ASR module 102 may analyze speech input and may provide a transcription of the speech input as output. SLU module 104 may receive the transcribed input and may use a natural language understanding model to analyze the group of words that are included in the transcribed input to derive a meaning from the input. The role of DM module 106 is to receive the derived meaning from the SLU 104 module and generate a natural language response to help the user to achieve the task that the system is designed to support. DM module 106 may receive the meaning of the speech input from SLU module 104 and may determine an action, such as, for example, providing a response, based on the input. SLG module 108 may generate a transcription of one or more words in response to the action provided by DM 106. TTS module 110 may receive the transcription as input and may provide generated audible speech as output based on the transcribed speech. There are variations that may be employed. For example, the audible speech may be generated by other means than a specific TTS module as shown.

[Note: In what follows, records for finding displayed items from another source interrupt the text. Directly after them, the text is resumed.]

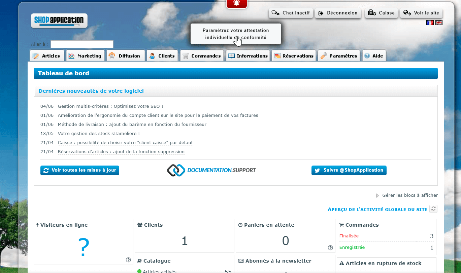Focus the Aller à input field
The height and width of the screenshot is (273, 461).
82,44
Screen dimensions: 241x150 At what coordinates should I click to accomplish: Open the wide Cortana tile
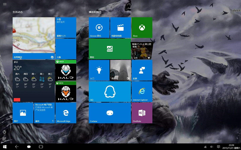point(110,113)
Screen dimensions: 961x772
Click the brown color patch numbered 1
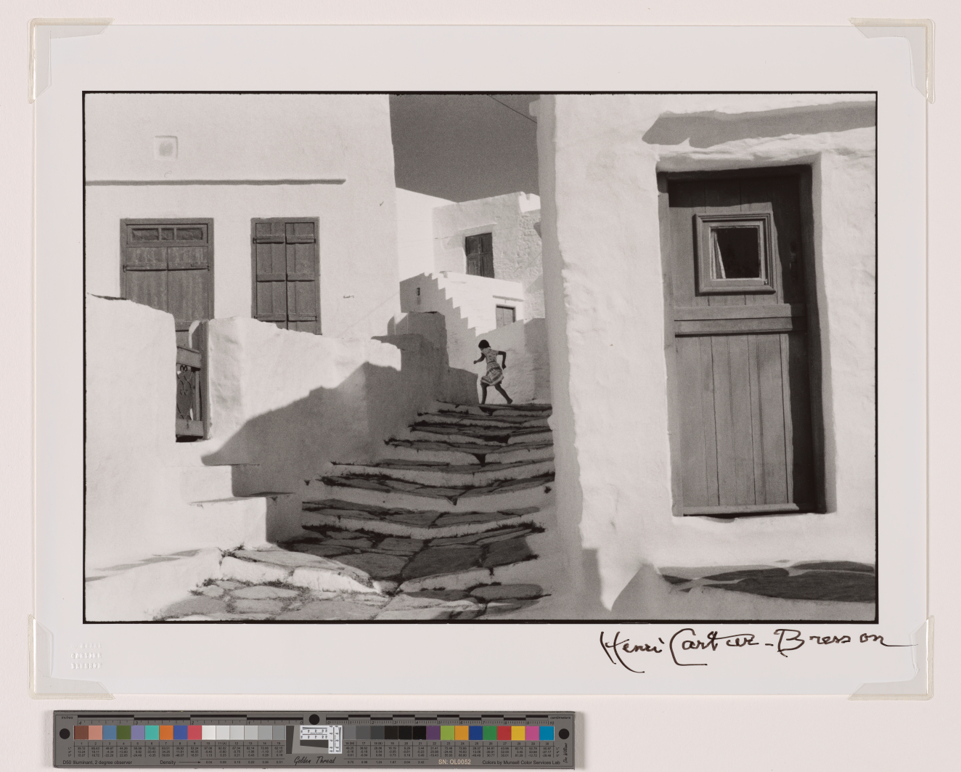(x=81, y=732)
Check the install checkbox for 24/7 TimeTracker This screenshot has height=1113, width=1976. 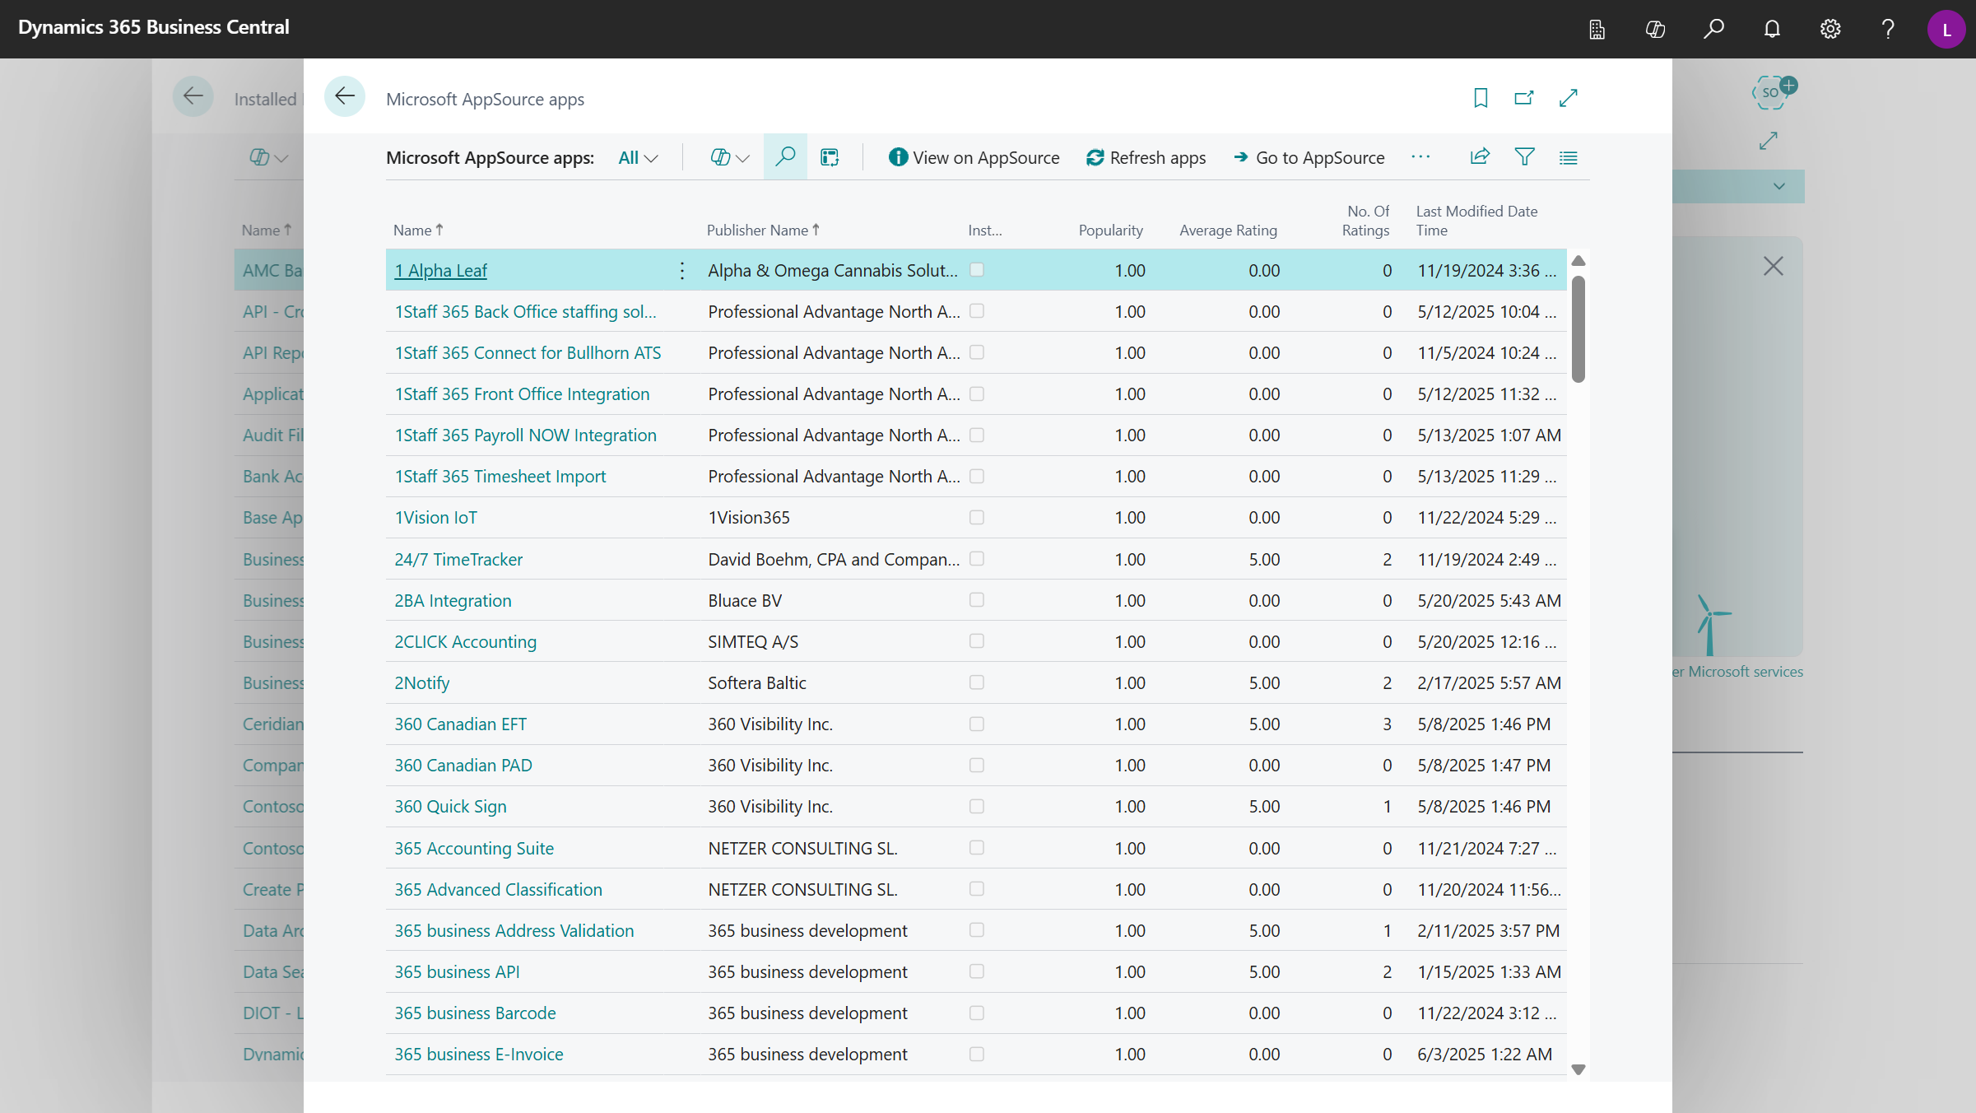977,559
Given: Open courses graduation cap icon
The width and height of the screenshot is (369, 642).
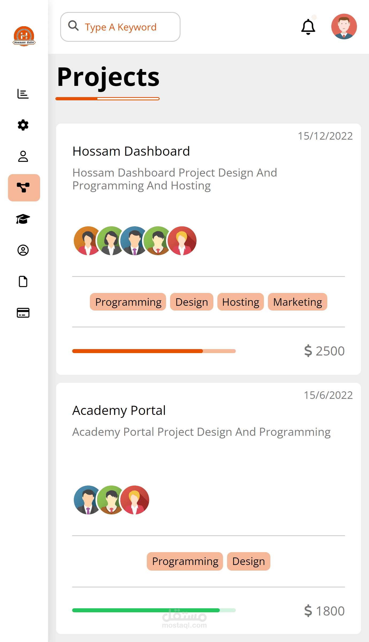Looking at the screenshot, I should point(23,219).
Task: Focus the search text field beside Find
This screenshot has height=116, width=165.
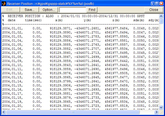Action: coord(72,10)
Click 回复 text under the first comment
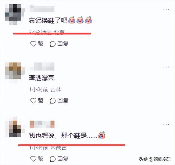The image size is (175, 165). point(63,44)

Thus, the modules of system 100 may recognize speech input, such as speech utterances, may transcribe the speech input, may identify (or understand) the meaning of the transcribed speech, may determine an appropriate response to the speech input, may generate text of the appropriate response and from that text and may generate audible “speech” from system 100, which the user then hears. In this manner, the user can carry on a natural language dialog with system 100. Those of ordinary skill in the art will understand the programming languages and means for generating and training ASR module 102 or any of the other modules in the spoken dialog system.
The present invention related to the use of semantic and syntactic graphs is especially related to SLU module 104, but may be implemented in a system which does not contain all of the elements illustrated in system 100. Further, the modules of system 100 may operate independent of a full dialog system. For example, a computing device such as a smartphone (or any processing device having a phone or communication capability) may have an ASR module wherein a user may say “call mom” and the smartphone may act on the instruction without a “spoken dialog.”
With reference to
To enable user interaction with the computing device 200, an input device 270 represents any number of input mechanisms, such as a microphone for speech, a touch-sensitive screen for gesture or graphical input, keyboard, mouse, motion input, speech and so forth. The device output 280 can also be one or more of a number of output means. In some instances, multimodal systems enable a user to provide multiple types of input to communicate with the computing device 200. The communications interface 290 generally governs and manages the user input and system output.
Embodiments within the scope of the present invention may also include computer-readable media for carrying or having computer-executable instructions or data structures stored thereon. Such computer-readable media can be any available media that can be accessed by a general purpose or special purpose computer. By way of example, and not limitation, such computer-readable media can comprise RAM, ROM, EEPROM, CD-ROM or other optical disk storage, magnetic disk storage or other magnetic storage devices, or any other medium which can be used to carry or store desired program code means in the form of computer-executable instructions or data structures. When information is transferred or provided over a network or another communications connection (either hardwired, wireless, or combination thereof) to a computer, the computer properly views the connection as a computer-readable medium. Thus, any such connection is properly termed a computer-readable medium. Combinations of the above should also be included within the scope of the computer-readable media.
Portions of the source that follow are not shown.